# Table Saw Blades - Cross Cut vs. Rip blades



## mjfnh (May 8, 2012)

How many of yall switch blades according to what you're cutting? I'm about to cut some tapered table legs, and I have several blades to choose from but I'm, tempted to use my 60 tooth finish blade. I switch to a Rip blade if I'm ripping hardwood, but my crosscut blades always give me a better finish. I always feed SLOW to be easy on the motor, and stop after a few inches for a few seconds to help with cooling. Combo blades seem to work well, but why not use a nice finish cross cut blade to do everything? It seems like as soon as I switch to a Rip blade I need to cross cut something and the rip does a poor job with a little bit of tear out yet a crosscut does nice regardless. So, just wondering what everyone else does…and what do I use on my tapered legs?


----------



## knotscott (Feb 27, 2009)

There's never a free lunch. If all else is equal, more teeth equates to a cleaner cut, but also more resistance and heat. You may find that the 60T blade labors more in thicker rips. Slowing the saw too much with the higher tooth blade could lead to burning. It really depends on how thick the table legs are, the wood, the hook angle and side clearance of the blade, and your saw.


----------



## Jeff28078 (Aug 27, 2009)

I get lazy and if the rip is short I'll use my combination blade. But if it's significant or I have many boards to rip I'll switch over. My combination is a Freud Fusion Premier.


----------



## jmos (Nov 30, 2011)

I usually switch. Recently picked up Infinity Ripper and ComboMox thin kerf bladdes to replace my full kerf. All my problems with burning and the saw bogging down on rip cuts went away (1.75hp Jet hybrid). The finish from the rip blade is excellent. The combo blade works very nicely also.

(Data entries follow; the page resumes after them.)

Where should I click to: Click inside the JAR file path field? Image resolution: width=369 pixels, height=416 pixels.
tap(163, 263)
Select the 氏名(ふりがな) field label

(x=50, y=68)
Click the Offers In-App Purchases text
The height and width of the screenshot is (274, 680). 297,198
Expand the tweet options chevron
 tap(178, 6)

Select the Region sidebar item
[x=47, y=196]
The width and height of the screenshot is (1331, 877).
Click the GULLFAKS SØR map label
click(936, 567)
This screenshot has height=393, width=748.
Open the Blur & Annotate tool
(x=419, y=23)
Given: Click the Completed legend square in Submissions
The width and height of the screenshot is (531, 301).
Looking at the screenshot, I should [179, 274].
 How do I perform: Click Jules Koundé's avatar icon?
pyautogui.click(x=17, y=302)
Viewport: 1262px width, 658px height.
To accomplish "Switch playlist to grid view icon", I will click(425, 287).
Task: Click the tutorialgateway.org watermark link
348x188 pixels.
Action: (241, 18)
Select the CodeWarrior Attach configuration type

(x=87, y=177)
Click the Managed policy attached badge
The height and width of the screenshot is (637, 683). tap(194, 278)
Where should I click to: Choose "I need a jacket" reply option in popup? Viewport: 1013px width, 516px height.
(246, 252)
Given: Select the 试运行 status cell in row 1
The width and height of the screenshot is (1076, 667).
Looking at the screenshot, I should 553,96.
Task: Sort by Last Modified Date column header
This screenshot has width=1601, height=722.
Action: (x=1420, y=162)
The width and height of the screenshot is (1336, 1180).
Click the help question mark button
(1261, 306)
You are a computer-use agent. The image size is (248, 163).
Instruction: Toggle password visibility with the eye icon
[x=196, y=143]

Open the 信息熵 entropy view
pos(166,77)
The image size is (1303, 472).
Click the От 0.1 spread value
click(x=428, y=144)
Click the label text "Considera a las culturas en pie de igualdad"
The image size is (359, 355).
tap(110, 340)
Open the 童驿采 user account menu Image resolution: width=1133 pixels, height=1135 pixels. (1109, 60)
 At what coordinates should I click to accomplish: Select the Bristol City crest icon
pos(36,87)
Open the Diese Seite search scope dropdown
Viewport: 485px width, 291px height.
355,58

Not to say I don't cheat occasionally, but I usually switch.

If I were you, and you have a good rip blade, I would rip the legs and clean up with a hand plane, but that's just me.


----------



## Sawkerf (Dec 31, 2009)

I use a 60 tooth blade for plywood and soft woods, but go to a 23 tooth blade for hardwoods. The lower tooth count leaves a rougher cut but the saw doesn't have to work so hard. The roughness is easily planed or sanded out.

Going too slowly usually causes burning and stopping can really leave marks. I go for a feed rate that keeps the work moving without bogging down the saw.

Stop every few inches for cooling!?? Man, I'm glad you have to deal with those burn marks and not me. - lol


----------



## crank49 (Apr 7, 2010)

I put my 90 tooth crosscut blade on the Miter saw and run a 54 tooth combo blade on the table saw for everything else.


----------



## Gregn (Mar 26, 2010)

Welcome to LumberJocks MJ,
My general use blade is a combo blade that works pretty well. Sometimes for thicker stock I will use a rip blade and then run a light pass over the jointer to clean up saw marks.


----------



## HillbillyShooter (Feb 15, 2012)

Yes, I switch depending on the job. The reason is blade geometry. In essence and without great detail, rip blades chisel the wood because they cut with the grain; cross cut blades cut the grain as they cut across the grain; and, combination blades are a compromise and do an adequate job of both types of cuts but not t he best.


----------



## jumbojack (Mar 20, 2011)

I'm a switcher. Really easy on the SS.


----------



## Gshepherd (May 16, 2012)

Cutting the wood is keeping the blade cooler, you should never stop and start again, get a good crosscut blade and switch if you need to….. I switch when needed. If you saw is bogging down a bit try using a thin kerf blade. Remember it will throw your fench measurement off so readjust.


----------



## sixstring (Apr 4, 2012)

You know, I've used my cheapy Diablo 50t combo for all my cuts in the past but I've only gotten serious about woodworking recently. Just got a hold of several 5×11x48 roughcut douglas fir beams which I started to resaw on my tablesaw just yesterday morning. Thinking I'd give the combo blade a try, I ripped away. Seeing the burnmarks (not too bad really) and also how slow going my 3hp PM became, I realized right away that I'll need to acquire a rip blade with probably 28t max. Sticking to Diablo blades for now as I'd hate to ruin an expensive one while I'm learning and practicing. I think the rip blade should rid the problem with burn and slow feed. My saw should thank me for this.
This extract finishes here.